HomeLink Magazine Summer 2017: Dowski Residence

What Time Will Tell
The Dowski Residence, built for longevity
By: Scott Conner
Photos: Tim Stone Photo

It took more than 25 years of traveling to the Yampa Valley for Ed Dowski to find, “the right place” to build a home. He looked for a combination of views, solar access, interesting topography and a general feel that made him comfortable. Then it took five more to carefully design and finally build the house he calls Blacktail Ridge, or BTR. The goal was to construct a house that will continue to be architecturally relevant and comfortable for 200 or 300 years, a pretty tall order for architect Tim Stone of Kelly & Stone Architects, Inc.

Ed described how he and the team at KS|a spent many hours discussing and philosophizing about how the house should feel. How it should evoke all of the senses and how size, smell, orientation, color, light and sound should all interplay to create an emotional and physical sense of place. They agreed the house should be bigger than any one person or family, and have a special relationship with the land and should age with dignity. These are interesting ideas, and if the house is going to be here for 300 years, they needed to get them right.

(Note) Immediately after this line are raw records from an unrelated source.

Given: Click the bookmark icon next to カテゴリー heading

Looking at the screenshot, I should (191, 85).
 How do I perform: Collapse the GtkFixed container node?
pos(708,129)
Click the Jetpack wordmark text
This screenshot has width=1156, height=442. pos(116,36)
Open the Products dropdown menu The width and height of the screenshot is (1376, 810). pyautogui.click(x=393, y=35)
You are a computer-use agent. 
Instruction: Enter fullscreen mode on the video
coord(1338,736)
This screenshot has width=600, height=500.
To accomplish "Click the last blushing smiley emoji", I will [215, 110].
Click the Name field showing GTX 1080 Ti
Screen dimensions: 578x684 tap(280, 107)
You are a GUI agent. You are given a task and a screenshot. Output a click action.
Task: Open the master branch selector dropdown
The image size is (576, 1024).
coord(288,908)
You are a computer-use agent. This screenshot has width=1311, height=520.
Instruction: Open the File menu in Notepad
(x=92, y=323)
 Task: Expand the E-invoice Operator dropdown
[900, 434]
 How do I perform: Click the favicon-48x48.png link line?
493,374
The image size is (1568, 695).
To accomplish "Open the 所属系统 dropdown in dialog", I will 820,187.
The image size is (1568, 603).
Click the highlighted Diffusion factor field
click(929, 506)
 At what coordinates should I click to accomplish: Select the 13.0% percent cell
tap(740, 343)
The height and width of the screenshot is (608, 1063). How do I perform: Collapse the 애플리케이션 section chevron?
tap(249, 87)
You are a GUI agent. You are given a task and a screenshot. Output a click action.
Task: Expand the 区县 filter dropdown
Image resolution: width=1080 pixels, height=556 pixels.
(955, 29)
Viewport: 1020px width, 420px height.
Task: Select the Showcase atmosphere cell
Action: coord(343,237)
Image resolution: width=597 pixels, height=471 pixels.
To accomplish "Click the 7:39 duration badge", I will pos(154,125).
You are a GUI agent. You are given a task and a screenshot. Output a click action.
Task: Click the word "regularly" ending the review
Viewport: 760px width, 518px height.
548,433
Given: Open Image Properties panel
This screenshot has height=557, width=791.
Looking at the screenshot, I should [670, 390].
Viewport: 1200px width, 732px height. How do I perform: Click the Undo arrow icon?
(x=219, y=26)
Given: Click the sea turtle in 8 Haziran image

Before I toured the house, I saw the construction documents and was struck, not just by the architecture, but by the level of detail included in the documents. The drawings were clearly defining a project envisioned with extraordinary thought and care. 

The construction documents were developed utilizing Building Information Modeling (BIM) software and then shared with Spearhead, a timber fabrication company located in Nelson, British Columbia. Spearhead used the highly accurate drawings to directly drive their Computer Numerically Controlled milling machines as they fabricated and assembled the wood and steel structural components.  This process created joinery that is both beautiful and incredibly precise. The main bones of the structure are large Douglas fir posts and beams, intertwined with powder coated steel beams, tensile steel rods and custom clevises which all form structural elements inside and outside the house.

Bob Childers of CCH, Inc. was awarded the task of transforming the home from a set of ideas on paper to a beautiful, habitable structure and did an excellent job. “It was a fantastic project. The process with Spearhead required several iterations of shop drawings but the end product is of unbelievable quality. You can’t slide a credit card into the joints, that’s how perfect they are,” said Childers.  

Designing for longevity often means you strive for simplicity. To that end, Ed has avoided overly complicated lighting control schemes and elaborate building automation systems. Supplying 50 percent of the heat in the house is the simplest of all systems, a very large wood-fired masonry heater that is lit once or twice a day during the heating season. BTR lies within the Steamboat Springs air shed and therefore the heater must meet EPA requirements for air emissions. Masonry heaters are notable because they burn hot, quick and relatively cleanly. In the Dowski residence, the heat is captured by nearly 12,000 pounds of concrete and stone surrounding the firebox and then re-radiates back to the room for hours. Standing dead aspens are harvested from the property and burned in the heater, so no additional fuel is used getting the wood to the site.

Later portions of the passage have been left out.